Source passage:

--- START ---

Noorena Shams (born 18 June 1997) is a Pakistani sportsperson. She has been a cyclist, a cricketer and a squash player.

Early life
Shams was born on 18 June 1997 in Timergara, Lower Dir District, Pakistan. She raised the money to buy her first squash racket and shoes by selling her cartoons to the local newspaper. She lived in Lower Dir with her mother during the War in Northwest Pakistan, and her house was struck twice. At the age of 15, Shams disguised as a boy to play cricket, and played for a whole year on the national junior team, and then ended up in the girls’ team when her identity was revealed. She played for a short while on the cricket team before moving onto squash.

Sportswoman
Shams has been a sportsperson since 2008. She was the first ever cyclist to win a silver medal for Pakistan in the Junior Olympics. Shams has played different sports and has won 63 gold medals, 24 silver medals and 5 bronze medals. As a squash player, Shams has been among the Top 40 Asian Junior Squash Players, and is currently ranked 209 in the world. She is currently World Number 212 by the Professional Squash Association. She is coached by Munawar Zaman, Shahzad Mohibullah Khan, Adil Khan and Tariq Khan.

Shams won silver in cycling at the junior olympics and is the youngest South Asian to do so.

--- END ---

Collected material:
--- START ---

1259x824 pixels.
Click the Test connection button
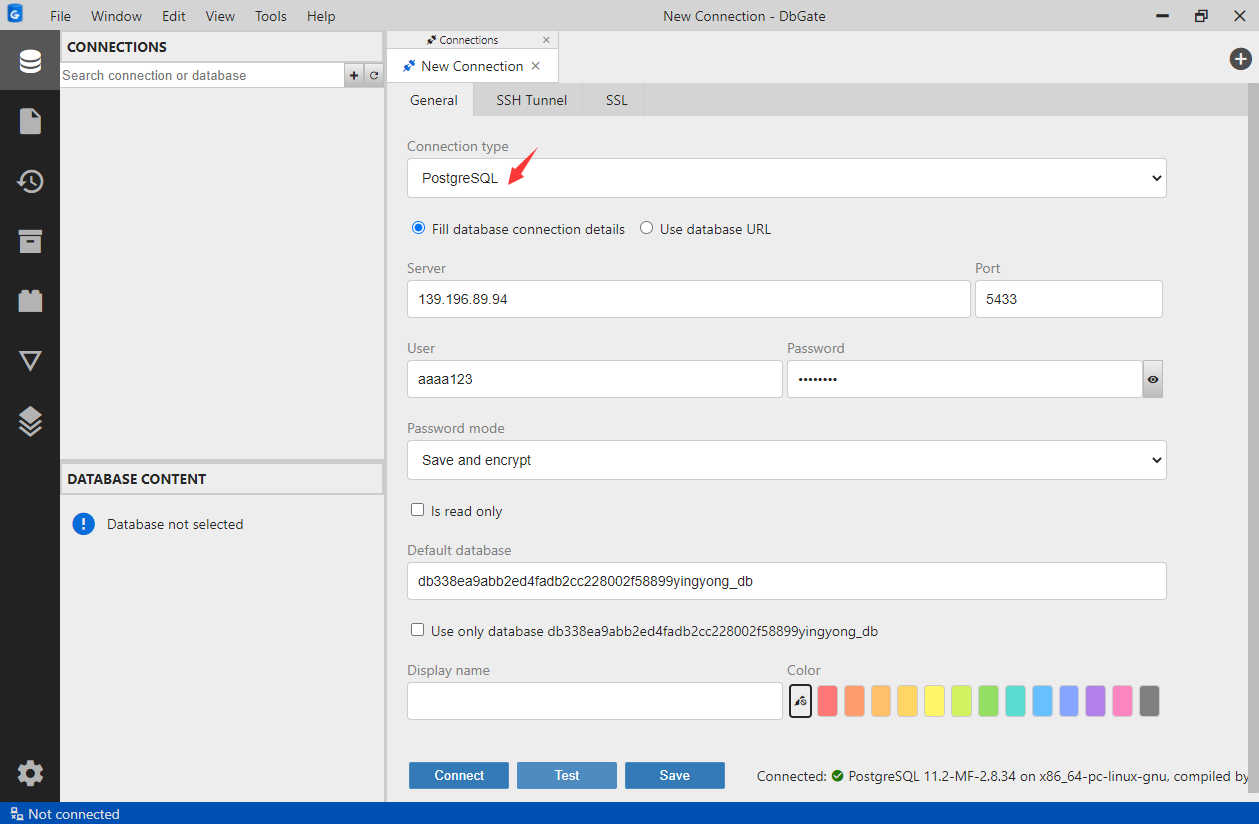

--- END ---

Stated task:
Proceed with the passage on Noorena Shams, picking up after its final sentence and writing in the same encyclopedic style.

Task result:
Activism 
Shams was listed among the 100 Inspirational Women by Paparazzi Magazine in 2016. She was on the list of 50 Influential Ladies of Pakistan in 2016 and was listed among the 24 Inspirational Figures of Pakistan in 2016 by the UNDP.  She also featured in the “BEAT ME” video by UNWOMEN, and was awarded with a Government Pendent of Recognition in 2016. Shams works against harassment in sports and against harassment of female Muslim athletes around the world.  She delivered a TEDxTalk in 2016. Shams received the Gul Jee Art Award several times. She is a 3-time All Pakistan debating champion. She has credited her father as her inspiration for debating, however she has not competed in debating since 2014. Shams was also invited by Malala Fund to address the UN Commission on the Status of Women in 2017, focusing on women’s economic empowerment.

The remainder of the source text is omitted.